Thursday 24 July, 2008

Highly suspicious

During the recent Vote of Confidence in the Lok Sabha, quite a few members' (54?) votes couldn't be counted electronically, and they had to be issued paper slips. 

TV commentators found this very funny. One remarked on the irony that while 60 million people voted without a glitch using electronic voting machines during the general elections, their representatives were having trouble with the (relatively) few machines in parliament. He suggested that Infosys be brought in to better the situation.

Just a thought: How can we be so sure that all those machines worked perfectly during the general elections? What if many of them malfunctioned? Who'd know? The illiterate voter? Or the literate voter who couldn't care less? Or the callous election official? 

The fraction of eligible voters who vote was always low, and is becoming abysmally low (I have never voted, for anything). Can malfunctioning voting machines have something to do with this (not everything; something)? 

While we're on the confidence vote, there's another, completely different, matter: representatives' educational qualifications.

A few days before the vote, I was eavesdropping on a debate at my office. The unanimous conclusion seemed to be that all legislators should be, at least, graduates. 

Today morning paper gave a list of cross-voters, members who had disregarded their parties' whips, and abstainers. Conventional opinion maintains that these are the worst of the lot (I wish one could say that these were the most moral, and they followed their consciences). 
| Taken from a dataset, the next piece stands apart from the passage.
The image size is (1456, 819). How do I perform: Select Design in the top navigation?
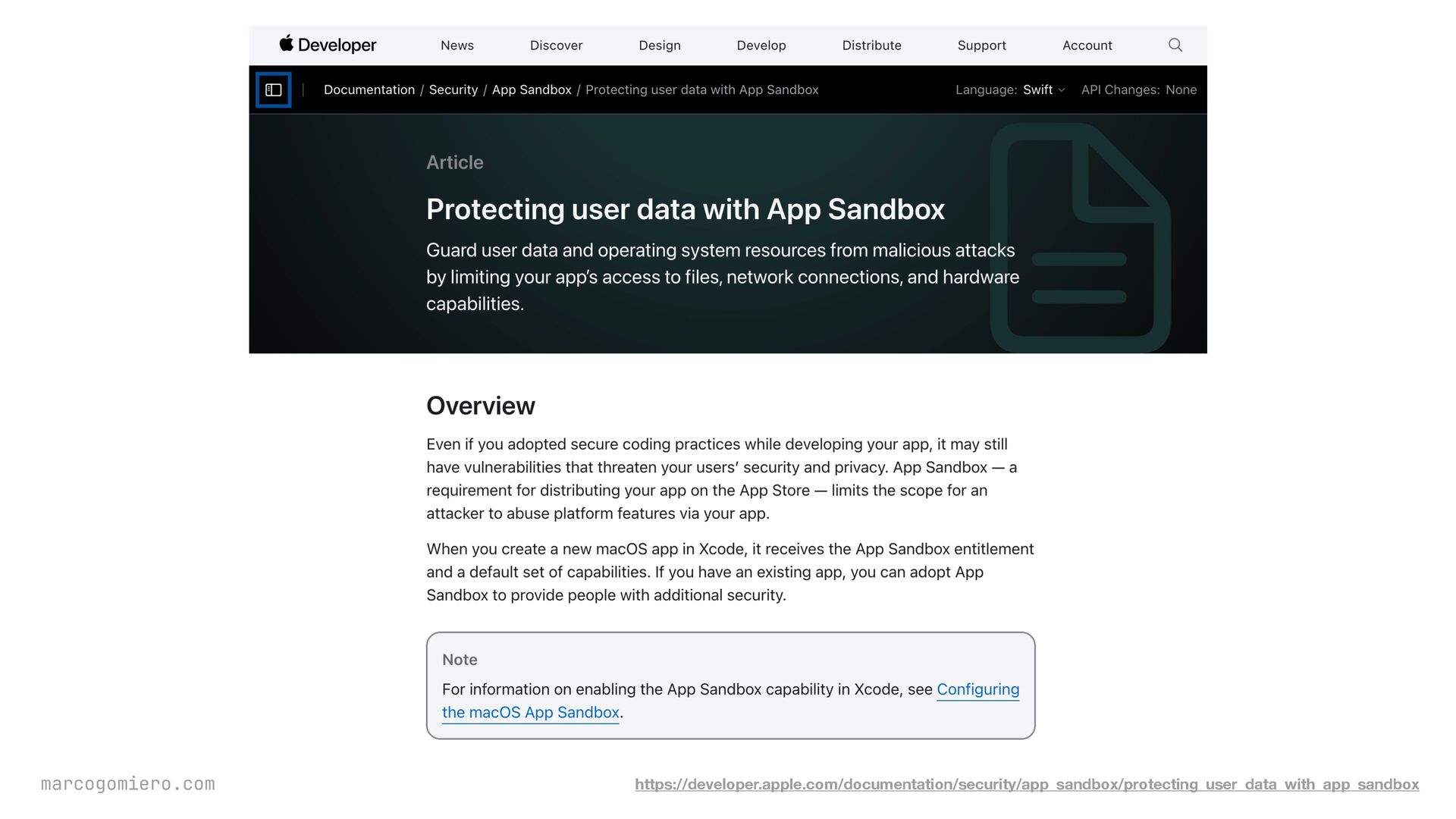pyautogui.click(x=659, y=46)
Of the 28 (including 6 absentees and abstainers), only 5 hadn't gone to college. There were, incidentally, 6 lawyers, 2 doctors, and an engineer. 

More to the point, which us understands anything about the nuclear deal? 

The interpretation that comes out in the popular press and TV channels is so simplistic, it's bound to be misdirecting. 

And Frontline, the Communist mouthpiece, writes Latin. Even if its argument is right, it's so badly written that it's impossible to decode. I wonder if even the authors of these pieces understand them. 

The best one can hope for is, probably, to have a multiparty team of experts in international law go into the intricacies of the various documents involved and reach a consensus.  

An alternative would be to give law students the task of translating the public documents into everyday language as an exercise, have an all-party panel of lawyers evaluate their work, and release the documents on the parliament's website, perhaps with dissenting arguments and counter-arguments.

That way the interested layman would be able to make out more or less what the ruckus is all about.  

But then who's an 'interested layman'? We're either indifferent, illiterate or ideologues.